10-29-2009 11:26 AM
i'm implementing a soft barrier in Intel xeon cpu. it performs not good in fine-grain situation. The problem is that between each barrier, there is not much work-load so that the barrier itself spend much time in case which decrease the performance. I spin in a volatile value for waiting if the other thread is there or not. Is there any possible to make the volatile vlaue in L2 cache so that each cpu can access it. With my knowledge, the L2 cache is sharing for the core in the same socket. that may give better performance. Any comments?
10-29-2009 12:30 PM
The 2nd and later times you read a volatile (without contents changing) the data will come from L1 cache.
The read (by waiting thread(s)) that come after other thread writes to volatile will have its cache line invalidated (or updated depending on cache archetecture).
Your waiting thread may require 2 memory reads.
This will change if say you are waiting for 8 threads to increment a barrier counter. In which you will observe one stall for the interlocked increment plus 7 stalls for the remainder increments (worst case for 1st thread to barrier). The best case would be for the last thread to the barrier, one stall for the interlocked increment. (or decrement if that is your preference).

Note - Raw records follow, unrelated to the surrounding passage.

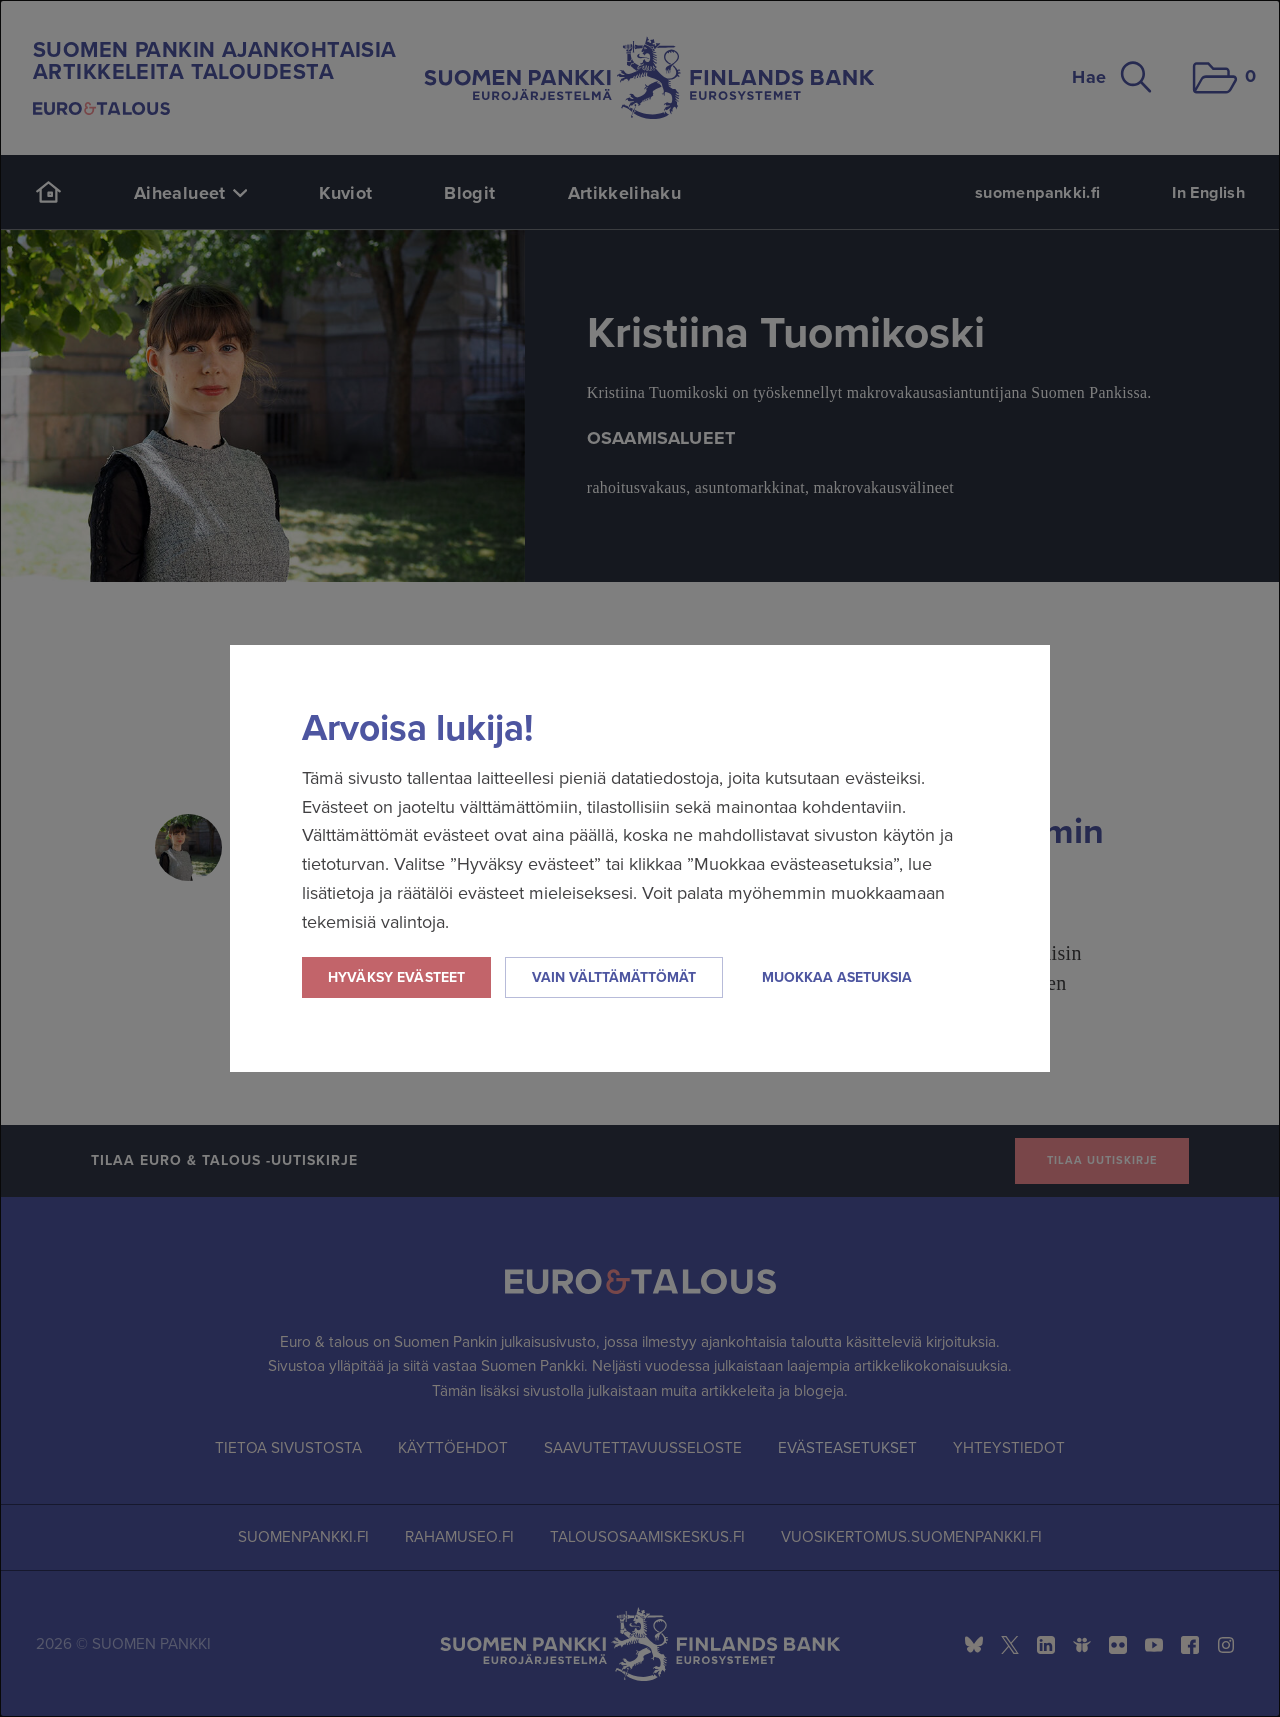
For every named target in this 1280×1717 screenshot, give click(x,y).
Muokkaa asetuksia (837, 977)
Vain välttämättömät (614, 977)
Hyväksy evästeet (396, 977)
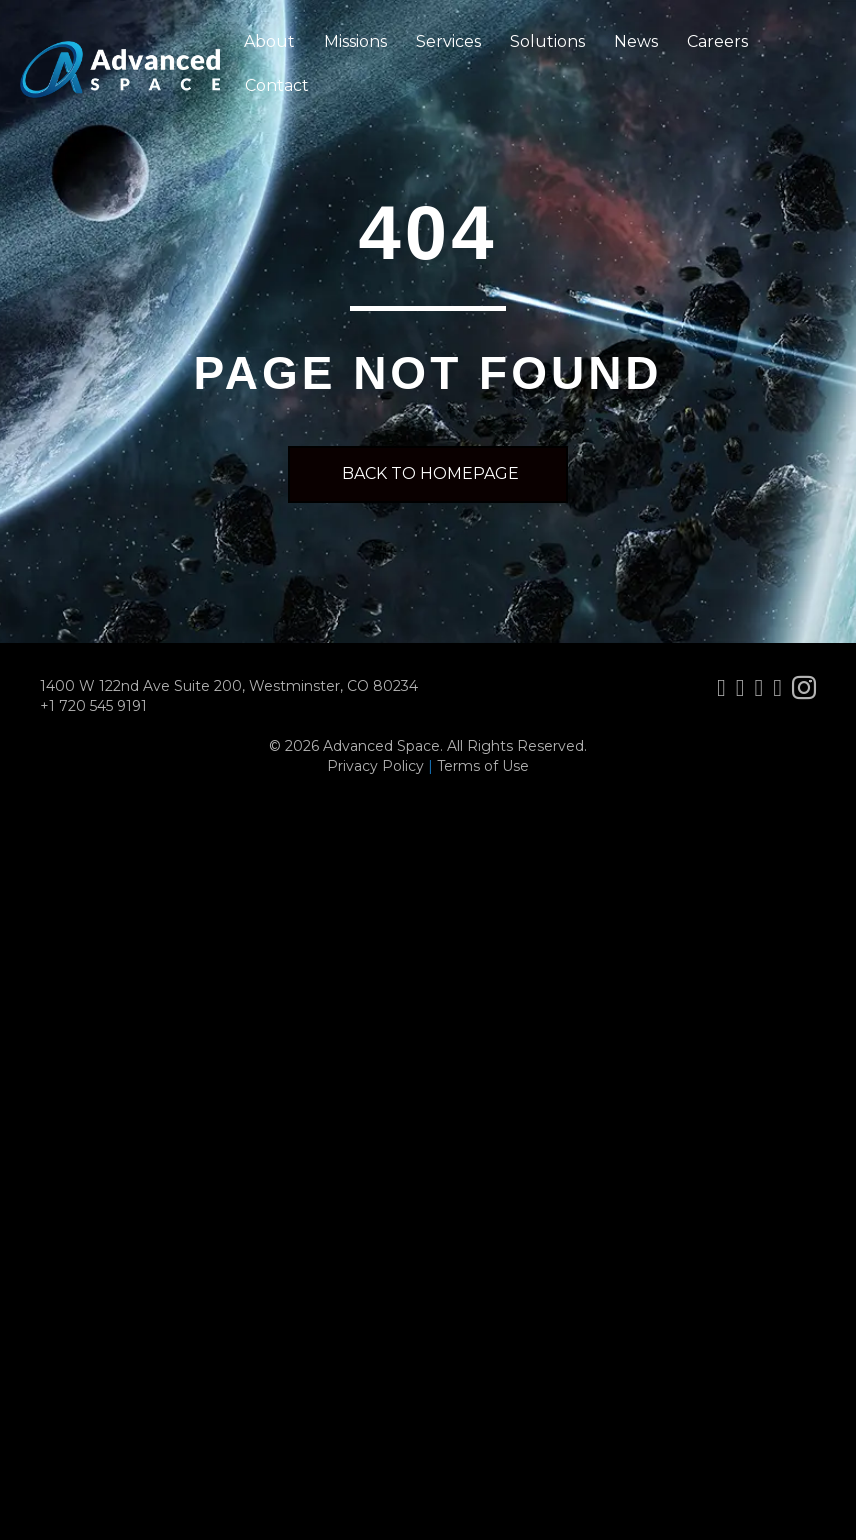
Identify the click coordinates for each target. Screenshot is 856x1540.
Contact (277, 85)
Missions (355, 41)
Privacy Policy (375, 766)
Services (448, 41)
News (636, 41)
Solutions (547, 41)
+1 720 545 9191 (93, 706)
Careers (717, 41)
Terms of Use (483, 766)
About (269, 41)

You might look at the monitor instruction and/or consider using _mm_pause() should the wait time exceed a threshold.
Valued Contributor I
10-29-2009 11:13 PM
Imho, there is nothing you can do. Independent work between synchronization must be thousands of cycles. If you have only a hundred of cycles between synchronization then you algorithm is not amenable to parallelization (at least on current x86 hardware). Use single thread and try to optimize it as much as possible, or switch to another algorithm.
10-30-2009 07:17 AM
If you have several threads to negotiate a barrier create a list of arrival/departure dependencies. This will (may)reduce the number of memory read cycles (in multi-socket environment).